Um desenho, um aviso
Nos meus vinte e poucos anos, os táxis também serviam para admirar o pico dos arranha-céus e esperar que a sorte assoprasse em minha direção um helicóptero que eu fitaria atônito todo o processo de equilíbrio de um pouso milionário. Ou ainda arrastar o meu ex-marido para dar voltas pelos bairros ricos de éssepê e ver algum magnata tirar a Mercedes de casa. Acompanhar os portões gigantescos das mansões se abrirem e um rico estranhar a presença de dois meninos dentro de um Corsa babando com uma vida inalcançável.
Por muito tempo, eu escondi essa insanidade até de mim. Demorei para conseguir verbalizar no divã o meu desejo em mergulhar na bufunfa e poder finalmente cultivar um estilo de vida compatível aos meus desejos mais dionisíacos. Viagens a cada mês, amêndoas e macadâmias, restaurantes Michelin, praias paradisíacas, lagosta e mexilhões, o cheiro dos quartos de hotel, tratamentos estéticos avançados com alguma vitamina revolucionária. Eu me permitia regar essas sementes todos os dias numa pretensa ideia absurda de que uma delas poderia germinar.
No entanto, o divã é implacável e o assunto calado virou tema recorrente das sessões de terapia. Venho de uma família de classe média da Lapa, na zona oeste da capital paulista, frequentei uma boa escola particular, minha universidade foi a PUC-SP, pude viajar para o exterior e até um clube de campo frequentei ao longo da minha juventude. Sempre tive total entendimento dos meus privilégios que eram conquistados pelo esforço desumano do meu pai e da minha mãe. Uma luta com unhas e dentes para se manter num status social que há muito não tínhamos mais condições de permanecer. E, consequentemente, essa batalha provocou dores, brigas e traumas que arrastei para a vida adulta. Apesar de privilegiado e ter a clareza absoluta dessa condição, a busca pelo dinheiro sempre foi um assunto recorrente, introjetado de maneira doentia. Para a minha mãe, grana no bolso era motivo para poder sorrir. Um sorriso lindo, mas escasso. Para o meu pai, o único objetivo dentro de uma sociedade produtiva. E dizia sem meandros. Dinheiro, dinheiro e dinheiro. Vislumbrava a casa dos milhões, mas caía arrastado nos copos e bares da vida. Morreu de um infarto fulminante sem nunca ter chegado perto do que mais desejava para a família.
E foi depois da morte dele que vesti de vez a lógica dos milhões e passei a acreditar que com esforço, empenho e dedicação, eu também poderia tirar a minha Mercedes de casa, ver a minha mãe esticar a cara e negar a idade no carteado do hotel fazenda nos três dias de férias do ano. Eu instalaria um mapa na parede de casa para pintar de azul todos os destinos já percorridos.

▬▬▬▬▬▬

### O QUE FAZER
(1) Segundo o texto fornecido, de que morreu o pai de quem narra?
(2) Copie do texto fornecido o trecho que começa com as palavras "Por muito tempo, eu" e termina em "delas poderia germinar.".
(3) Diga se cada afirmação concorda com o texto fornecido, respondendo sim ou não e citando as palavras do texto que decidem: (a) A família de quem narra vem da Lapa, na zona oeste da capital paulista. (b) Quem narra estudou na USP. (c) O pai chegou a alcançar a casa dos milhões.

### DADOS EXIBIDOS
▬▬▬▬▬▬

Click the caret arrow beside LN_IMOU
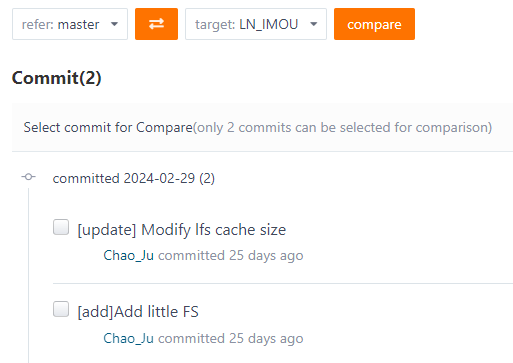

▬▬▬▬▬▬

### RESPOSTAS DAS TAREFAS
(1) De um infarto fulminante.

(2)
Por muito tempo, eu escondi essa insanidade até de mim. Demorei para conseguir verbalizar no divã o meu desejo em mergulhar na bufunfa e poder finalmente cultivar um estilo de vida compatível aos meus desejos mais dionisíacos. Viagens a cada mês, amêndoas e macadâmias, restaurantes Michelin, praias paradisíacas, lagosta e mexilhões, o cheiro dos quartos de hotel, tratamentos estéticos avançados com alguma vitamina revolucionária. Eu me permitia regar essas sementes todos os dias numa pretensa ideia absurda de que uma delas poderia germinar.

(3)
(a) Sim: "Venho de uma família de classe média da Lapa, na zona oeste da capital paulista".
(b) Não: "minha universidade foi a PUC-SP".
(c) Não: "Morreu de um infarto fulminante sem nunca ter chegado perto do que mais desejava para a família".